Elle s’interrompit et baissa la tête d’un air accablé. Nathalie, qui était assise à ses côtés, lui entoura les épaules d’un bras réconfortant.
— Que s’est-il passé ensuite ? interrogea Lévêque. Comment avez-vous procédé ?
— Nous nous sommes rendus à Little Rapids Junction, parce qu’il s’y trouve un point nodal où se rencontrent de nombreuses lignes énergétiques, et nous y avons prononcé les invocations. Ensuite, nous sommes retournés à Providence et nous avons attendu l’arrivée des Gardiens ; il leur fallait bien le temps d’arriver de Mars.
— Vous saviez qu’ils y vivaient ? s’enquit Carson.
— C’est ce que dit le Necronomicon. Il parle aussi des Guerriers, qui hantent les marécages de Vénus, mais comme je vous l’ai dit, nous avons été surpris – et surtout très inquiets – lorsqu’ils sont apparus à leur tour. (Elle se mordit la lèvre.) En voyant la tournure que prenaient les événements, et surtout le risque réel qu’une guerre à l’échelle du continent s’étende à toute la planète, les Adeptes ont cherché un moyen de tout arrêter – et ils n’ont trouvé que Celui qui bave et qui glougloute.

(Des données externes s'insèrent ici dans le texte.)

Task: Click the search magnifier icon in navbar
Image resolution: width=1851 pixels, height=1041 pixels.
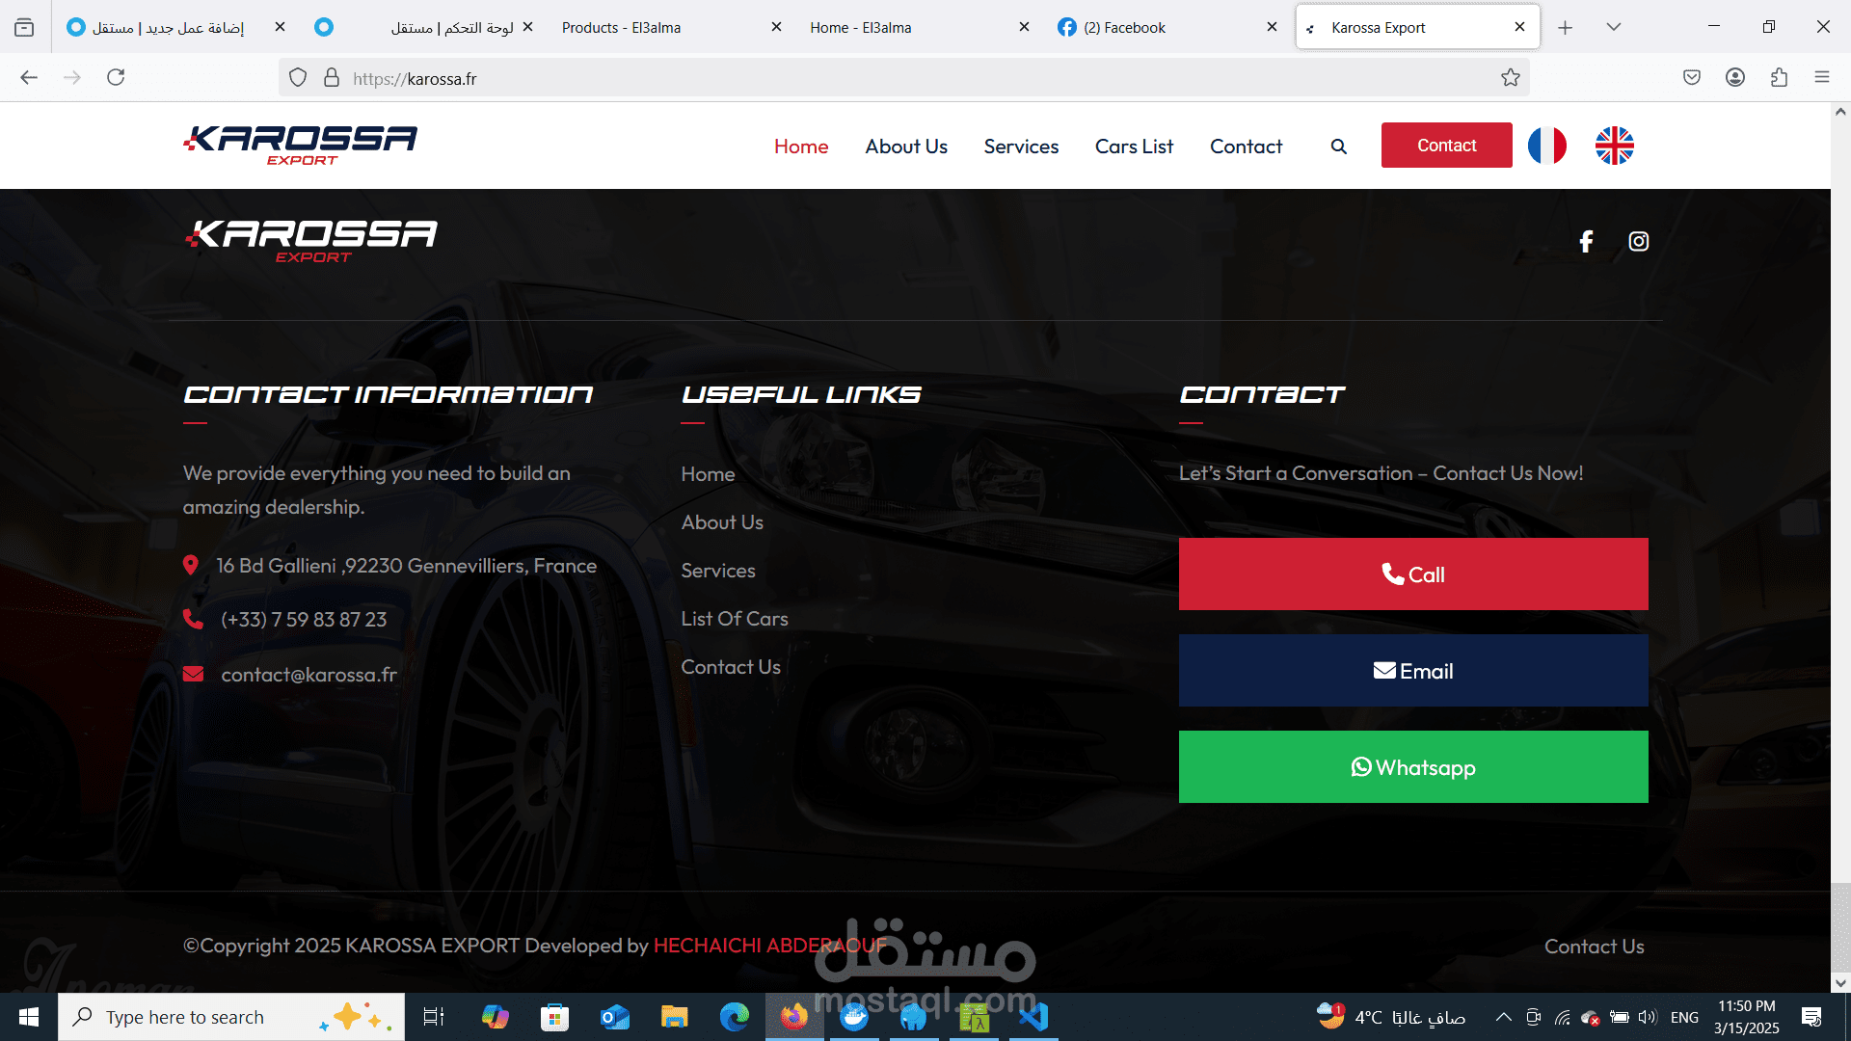Action: tap(1338, 147)
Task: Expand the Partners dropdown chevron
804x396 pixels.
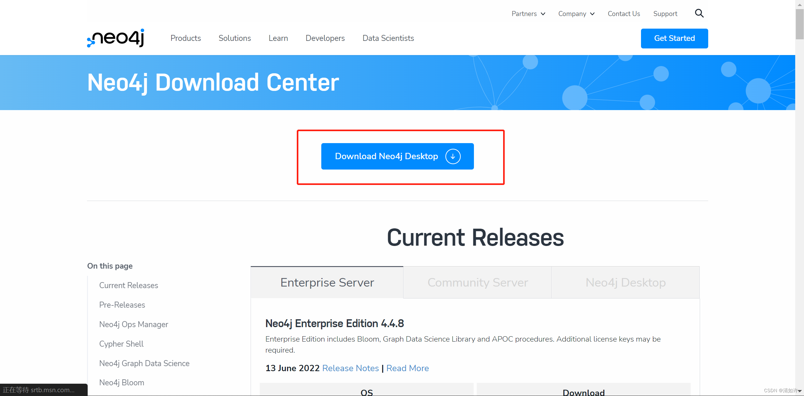Action: (543, 14)
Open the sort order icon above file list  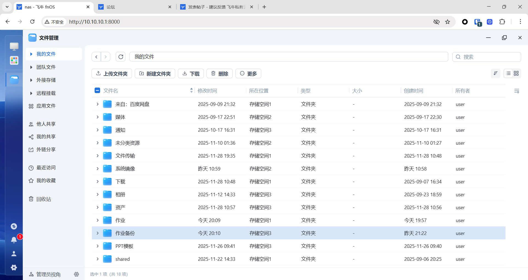pos(495,73)
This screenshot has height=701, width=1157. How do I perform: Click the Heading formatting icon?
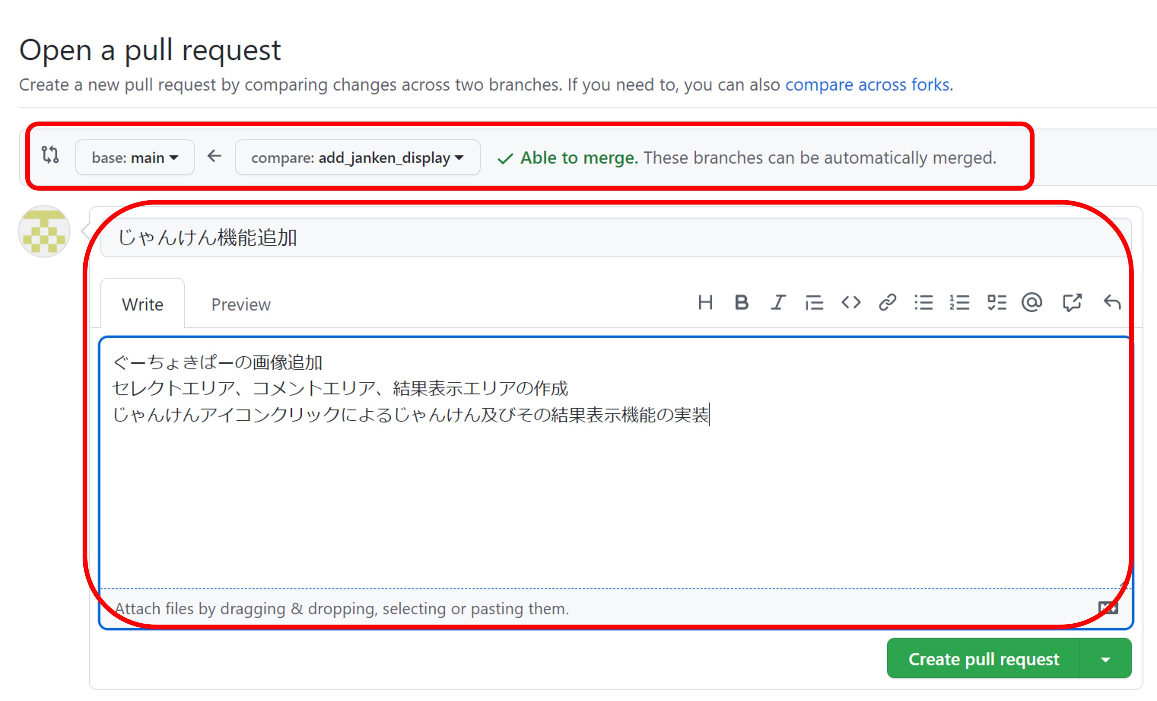tap(705, 303)
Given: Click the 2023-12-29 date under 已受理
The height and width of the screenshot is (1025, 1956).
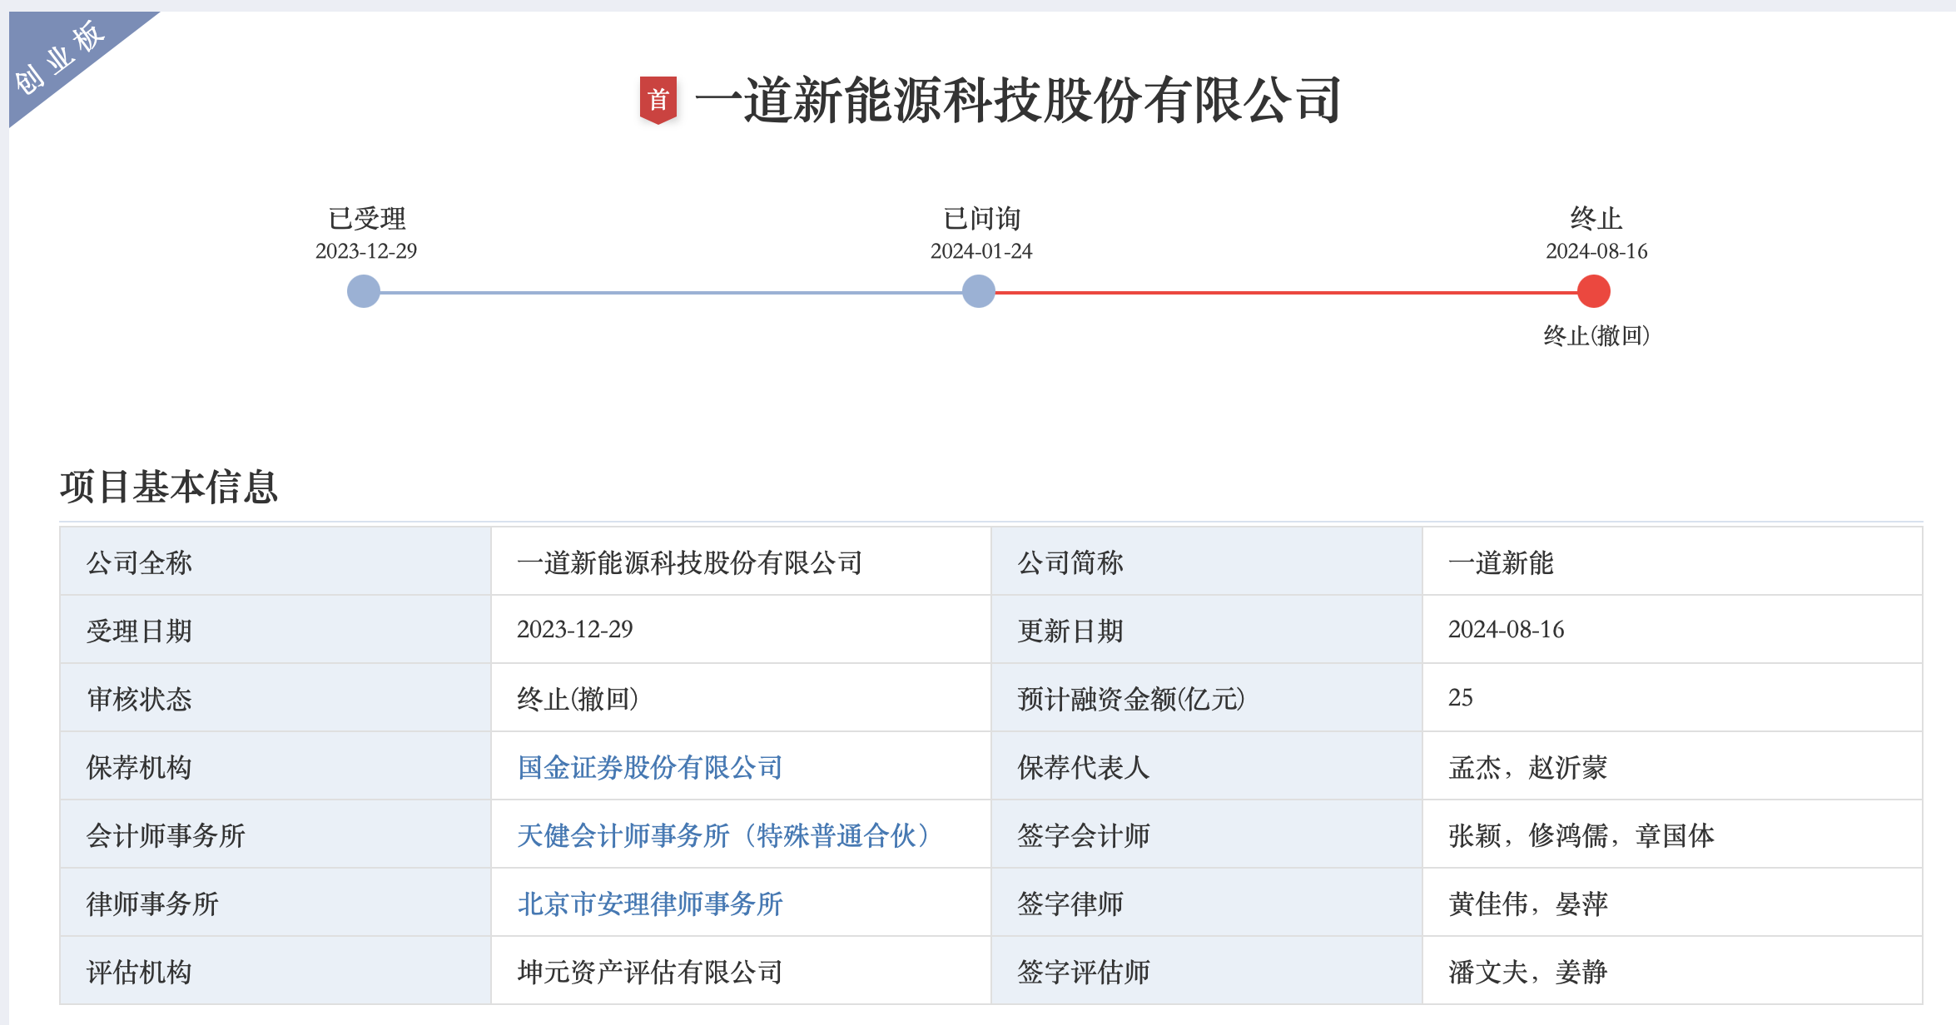Looking at the screenshot, I should [365, 251].
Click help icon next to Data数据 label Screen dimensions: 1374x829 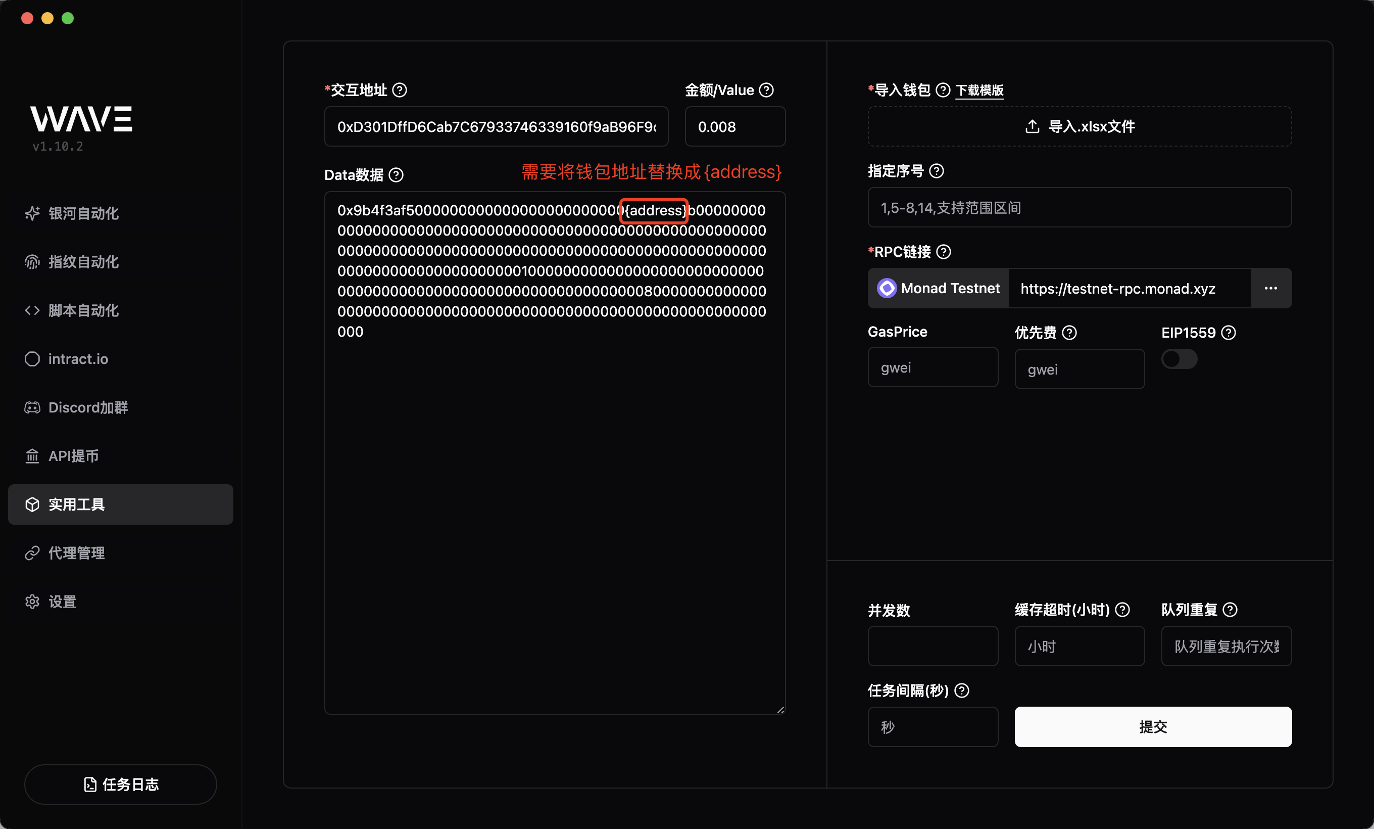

— Ce qui était apparemment la bonne solution, commenta Lévêque. Je suis prêt à parier qu’il ne reste plus une seule de ces créatures sur notre planète. Il les a toutes dévorées, à n’en pas douter.
— Espérons-le, souffla Helen Hunt Jackson. Et espérons que cela ait suffi à le rassasier… Pour des raisons qui m’échappent, nous avons dû l’invoquer à Providence avant de le transporter jusqu’à Little Rapids Junction. Par chance, il demeure inactif dans l’obscurité. Vous connaissez la suite. Les choses auraient sans doute été plus simples sans l’intervention intempestive de ces hors-la-loi, mais nous étions par bonheur assez proches du point nodal pour que Celui qui bave et qui glougloute puisse l’employer pour asseoir sa puissance.
— Où est-il, maintenant ? demanda l’intendant, mal à l’aise.
— Selon le bibliothécaire de Providence, une fois son travail terminé, il est censé retourner dans sa dimension intermédiaire préférée pour y attendre la prochaine invocation, répondit le professeur. Seulement, j’ai cru comprendre qu’il lui arrive parfois, lorsqu’il est pris d’une fringale un peu plus violente que d’habitude, de dévorer tout ce qui lui tombe sous la dent. (Le professeur laissa passer un bref silence avant d’ajouter avec bonne humeur :) En tout cas, voici résolue l’une des plus grandes énigmes de tous les temps. Nous savons désormais à cause de quoi – ou plutôt de qui – les dinosaures ont disparu.
— Les dinosaures ? répéta Wyatt Earp. Qu’est-ce que c’est ?
— De grosses bêtes cousines du reptile, à en croire Mr Darwin.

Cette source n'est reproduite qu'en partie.